Sulla mostra permanente della zampogna di Scapoli

di Luigi Murolo 

Una cosa singolare (ma non troppo nell’Italia dei paradossi) ciò che sta accadendo in questi giorni a Scapoli, la capitale italiana della zampogna: la revoca del prestito al Circolo della Zampogna di tutti gli aerofoni di proprietà del Parco Nazionale d’Abruzzo, Lazio e Molise esposti nella Mostra Permanente allestita da quella associazione e dedicata a uno degli strumenti musicali identitari della cultura popolare italiana. 
Dopo ventuno anni di onorato servizio, il Consiglio direttivo del Parco richiede il pensionamento del comodato d’uso che aveva consentito l’approccio di studiosi e di visitatori a una collezione che, altrimenti, sarebbe rimasta ospite nei famosi depositi dell’invisibile.

Oggi, finalmente, con la meta dei quarantadue anni richiesti per la quiescenza, le zampogne in questione potranno tornare a «levar suoni» nei caveau dell’Ente proprietario o in comuni che, per esibire testimonianze turistiche a buon mercato, ne hanno fatto richiesta. Ma ve l’immaginate. Mentre nella vicina Alfedena, qualche decennio fa l’Università di Tubinga ha restituito al Comune pezzi archeologici trasferiti da un ufficiale tedesco in Germania, qui si vuole sciogliere una trama museologica di straordinario valore euristico costruita in oltre un ventennio.

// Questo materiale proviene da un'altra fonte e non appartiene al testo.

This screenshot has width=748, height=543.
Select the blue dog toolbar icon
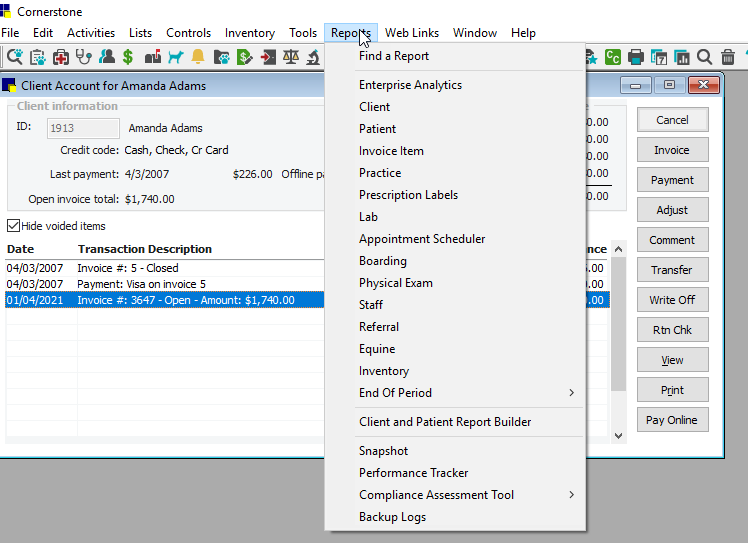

Che si vuole di più. Il nostro Bel Paese è fatto così. Pertanto… al diavolo la museologia degli strumenti musicali! 
Certo, bisogna accontentare tutti. Per questo motivo non ha alcun senso al curriculum di un’associazione che, intorno a quell’aerofono, ha costituito una struttura di ricerca di ampio respiro e che, da diciassette ha in una rivista, Utriculus, un importante strumento di studio e divulgazione.

Ma tutto questo ha forse importanza? Stanno smantellando lo storico concetto di «popolo» (Gramsci docet), figuriamoci che cosa può interessare lo strumento che ha trovato in esso la massima utilizzazione e espressione! Ahinoi, il buon Berlioz, con la sua Pastorale, sarebbe rimasto stravolto di fronte a tale stato di cose! Ma dobbiamo dirla tutta: mica il povero Berlioz aveva la cultura dei nostri amministratori!